Toward the hospital lobby I went into a rest-room, and upon exiting found my wife in a wheelchair being attended by all-and-sundry, a medical-emergency, as it were.
She had gone lightheaded, probably from the steps and anesthesia, but was kept from falling.
Aids were called, a gigantic gathering of concerned medical people — people that wanted to check her out.
Add 10-15 minutes.
“She looks normal to me,” I declared (and she did).
“I just wanna get outta here,” she said. “And I just wanted to be normal, which meant the steps — but I guess I couldn’t.”
“She ain’t gettin’ outta that wheelchair until I get our car.”
“Where’s your car?” a doctor asked.
“In the parking-garage,” I said.
“So how ya gonna do this?” the doctor asked.
I spit out a few words, and said I’d had a stroke; that what I said might be erratic.
“First we take the elevator to the second floor, I wheel her out to the parking-garage, I get the car, and drive around to pick her up.”
Finally out about 3:30.
Yes, I’m exasperated — I guess it’s because I drove Transit bus.

• “Strong Hospital” is one of three large hospitals in the Rochester area.
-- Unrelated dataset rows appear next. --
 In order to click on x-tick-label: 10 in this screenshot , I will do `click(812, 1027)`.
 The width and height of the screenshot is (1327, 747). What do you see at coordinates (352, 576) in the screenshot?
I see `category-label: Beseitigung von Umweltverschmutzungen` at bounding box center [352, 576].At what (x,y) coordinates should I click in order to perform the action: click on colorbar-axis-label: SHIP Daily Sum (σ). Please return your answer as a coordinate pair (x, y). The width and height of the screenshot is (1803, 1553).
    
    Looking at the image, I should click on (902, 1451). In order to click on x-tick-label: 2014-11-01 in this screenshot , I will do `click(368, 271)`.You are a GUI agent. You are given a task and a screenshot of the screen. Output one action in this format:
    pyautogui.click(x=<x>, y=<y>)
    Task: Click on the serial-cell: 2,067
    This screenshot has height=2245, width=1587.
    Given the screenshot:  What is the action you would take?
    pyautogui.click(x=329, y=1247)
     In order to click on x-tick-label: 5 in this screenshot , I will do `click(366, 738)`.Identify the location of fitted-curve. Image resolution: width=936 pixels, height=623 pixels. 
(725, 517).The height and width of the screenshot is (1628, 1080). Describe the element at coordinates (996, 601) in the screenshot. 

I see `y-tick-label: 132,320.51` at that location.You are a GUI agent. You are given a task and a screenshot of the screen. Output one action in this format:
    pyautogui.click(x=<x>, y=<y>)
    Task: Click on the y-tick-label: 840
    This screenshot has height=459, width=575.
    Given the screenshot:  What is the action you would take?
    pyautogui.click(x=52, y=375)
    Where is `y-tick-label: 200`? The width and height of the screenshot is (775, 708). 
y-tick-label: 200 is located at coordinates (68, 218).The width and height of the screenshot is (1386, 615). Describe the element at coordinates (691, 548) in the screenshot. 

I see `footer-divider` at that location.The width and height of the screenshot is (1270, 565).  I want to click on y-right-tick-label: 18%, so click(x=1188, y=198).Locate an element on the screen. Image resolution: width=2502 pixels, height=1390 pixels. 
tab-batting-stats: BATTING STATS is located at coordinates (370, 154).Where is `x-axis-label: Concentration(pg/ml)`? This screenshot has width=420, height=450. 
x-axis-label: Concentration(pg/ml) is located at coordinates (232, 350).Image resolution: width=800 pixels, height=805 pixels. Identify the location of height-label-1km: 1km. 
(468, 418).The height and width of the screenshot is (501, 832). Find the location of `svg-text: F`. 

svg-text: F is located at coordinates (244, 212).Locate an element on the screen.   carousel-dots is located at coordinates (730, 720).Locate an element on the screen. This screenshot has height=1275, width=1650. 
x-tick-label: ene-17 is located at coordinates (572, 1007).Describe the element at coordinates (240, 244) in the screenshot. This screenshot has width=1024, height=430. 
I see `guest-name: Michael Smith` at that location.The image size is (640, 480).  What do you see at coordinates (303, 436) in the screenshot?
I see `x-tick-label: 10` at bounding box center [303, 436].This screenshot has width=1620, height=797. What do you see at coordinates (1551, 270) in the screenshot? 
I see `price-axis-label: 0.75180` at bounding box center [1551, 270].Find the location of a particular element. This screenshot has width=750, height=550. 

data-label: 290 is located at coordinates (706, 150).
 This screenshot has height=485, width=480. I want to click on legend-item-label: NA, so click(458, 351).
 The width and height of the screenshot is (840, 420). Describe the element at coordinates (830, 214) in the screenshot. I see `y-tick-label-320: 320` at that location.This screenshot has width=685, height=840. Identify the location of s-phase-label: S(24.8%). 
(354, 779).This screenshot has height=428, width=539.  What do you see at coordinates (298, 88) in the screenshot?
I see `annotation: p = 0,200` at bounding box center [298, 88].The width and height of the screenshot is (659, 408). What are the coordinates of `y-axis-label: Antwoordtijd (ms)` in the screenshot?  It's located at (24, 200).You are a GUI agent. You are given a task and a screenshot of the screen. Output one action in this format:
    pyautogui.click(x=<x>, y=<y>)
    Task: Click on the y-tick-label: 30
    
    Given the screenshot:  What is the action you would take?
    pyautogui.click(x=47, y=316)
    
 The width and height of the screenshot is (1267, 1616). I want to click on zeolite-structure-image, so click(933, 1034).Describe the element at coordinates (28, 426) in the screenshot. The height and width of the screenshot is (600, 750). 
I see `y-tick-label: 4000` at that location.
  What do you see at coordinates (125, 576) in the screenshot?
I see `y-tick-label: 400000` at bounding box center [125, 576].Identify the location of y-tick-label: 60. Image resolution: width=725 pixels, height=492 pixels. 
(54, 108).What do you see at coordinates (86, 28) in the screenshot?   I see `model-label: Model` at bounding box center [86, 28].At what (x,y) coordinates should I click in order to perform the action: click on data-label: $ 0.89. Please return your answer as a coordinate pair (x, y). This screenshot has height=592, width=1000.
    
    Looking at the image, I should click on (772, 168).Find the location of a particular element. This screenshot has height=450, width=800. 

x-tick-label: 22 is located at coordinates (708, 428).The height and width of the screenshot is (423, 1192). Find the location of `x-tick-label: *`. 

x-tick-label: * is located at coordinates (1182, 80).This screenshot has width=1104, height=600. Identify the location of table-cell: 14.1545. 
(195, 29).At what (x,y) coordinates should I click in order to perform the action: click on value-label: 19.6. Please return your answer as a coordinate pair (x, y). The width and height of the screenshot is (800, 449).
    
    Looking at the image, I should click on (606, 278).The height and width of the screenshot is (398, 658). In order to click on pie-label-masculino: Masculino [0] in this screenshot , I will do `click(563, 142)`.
• We live in the small rural town of West Bloomfield in Western NY, southeast of Rochester. Adjacent is the rural town of East Bloomfield, and the village of Bloomfield is within it.
• I had a stroke October 26, 1993, and it slightly compromised my speech. (Difficulty finding and putting words together.)
• RE: “I guess it’s because I drove Transit bus.......” —For 16&1/2 years (1977-1993) I drove transit bus for Regional Transit Service (RTS), the transit-bus operator in Rochester and its environs. My stroke ended that.